ベトナムが原産地証明書発給手続き、全面電子化へ

日本貿易新興機構(ジェトロ)によると、ベトナム商工省は、原産地証明書(C/O)の発給と、輸出業者による原産地自己証明の承認手続きに関する規定の通達40/2025/TT-BCTを公布し、7月1日に施行した。通達による主な変更点は、C/Oの申告や発給手続きで商工省輸出入局のC/O発給管理システムの利用を義務付けたこと。これまでECOSYSを通じてC/Oが発給されていたのは、11の自由貿易協定(FTA)、貿易協定に限られており、C/OフォームA(特恵原産地証明書)や、C/OフォームB(非特恵原産地証明書)などは対象外だった。
 ECOSYSは、商工省の電子商取引・デジタル経済局傘下の電子商取引・デジタル技術開発センター(eComDX)が技術インフラを管理している。「ナショナル・シングルウィンドウ(NSW」にもデータ連携しており、企業の管理効率向上や輸出活動の円滑化に貢献するとされている)。

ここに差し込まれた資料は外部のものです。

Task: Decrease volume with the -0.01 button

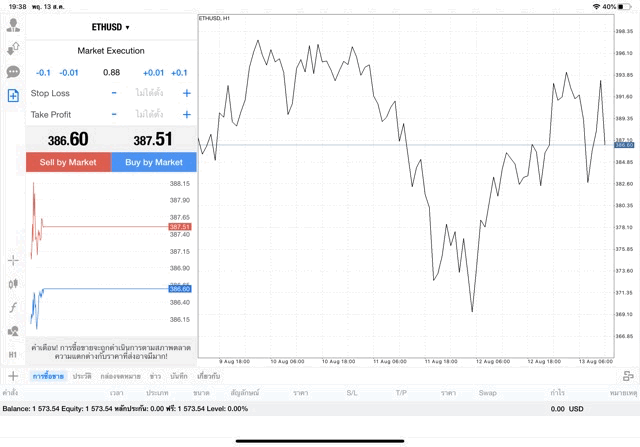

 同通達ではまた、C/Oの発給や、政令146/2025/ND-CPの第28条6項に基づく原産地の自己証明が認められる組織に対する承認文書の発行権限が商工省輸出入局および省・市レベルの人民委員会が指定する組織に委譲される。地方当局は新制度に必要な準備を90日間以内に実施する必要がある。商工省はC/O発給の完全電子化を目指しており、電子印章の使用を含む全プロセスの電子化を進めている。